The term “endothelial dysfunction” has also been used in the context of the disturbed endothelium-dependent vasodilatation caused by loss of nitric oxide (NO) in which bioactivity could be considered as the key factor for its development [42]. Nitric oxide is responsible not only for the vasodilation but it is also involved in various favorable processes within the vessel wall, such as the reduction of the vascular smooth muscle tone, cell migration and growth, platelet aggregation and thrombosis, monocyte and macrophage adhesion, and inflammation [43]. It is the main vasodilator in the placenta, affecting the vascular reactivity of fetoplacental unit, trophoblast invasion and apoptosis, and platelet adhesion and aggregation in the intervillous space [44].

Asymmetric dimethylarginine (ADMA), which is a posttranslationally modified form of arginine, is a competitive inhibitor of L-arginine for all NO synthase (NOS) isoforms. ADMA contributes to the endothelial dysfunction and diminishes endothelium-related vasodilatation, and it is recognized as a biomarker of endothelial and cardiovascular disorders [45, 46]. Maternal plasma levels of ADMA are decreased in physiological pregnancy but increase as the gestational age increases.
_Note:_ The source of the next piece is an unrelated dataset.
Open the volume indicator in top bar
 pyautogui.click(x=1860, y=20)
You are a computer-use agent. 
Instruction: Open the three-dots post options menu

Its higher levels have been found in preeclampsia [47]. The augmented ADMA concentrations at the beginning of pregnancy correlate with the endothelial dysfunction and could be predictive for PE development [48].

The endothelial condition could be assessed with the use of endothelial activation markers, such as soluble vascular cell adhesion molecule (sVCAM), soluble intercellular adhesion molecule (sICAM), endothelin 1 (ET-1), E-selectin, and others. Adhesion molecules play a central role in the endothelial cells-leukocytes adherence and the subsequent migration of white blood cells to perivascular tissue. An increase in sVCAM-1 and sICAM-1 levels indicates the endothelial cell activation/dysfunction and has been implicated in the PE pathophysiology [49]. sICAM-1 belongs to the immunoglobulin superfamily, and it regulates the process of leukocytes adhesion to the endothelium as well as leukocyte migration [47]. The results of previous studies on soluble adhesion molecules in PE are conflicting. Some authors have revealed an increase in sP-selectin, sE-selectin, and sICAM-1 levels, while others have found no changes [5053].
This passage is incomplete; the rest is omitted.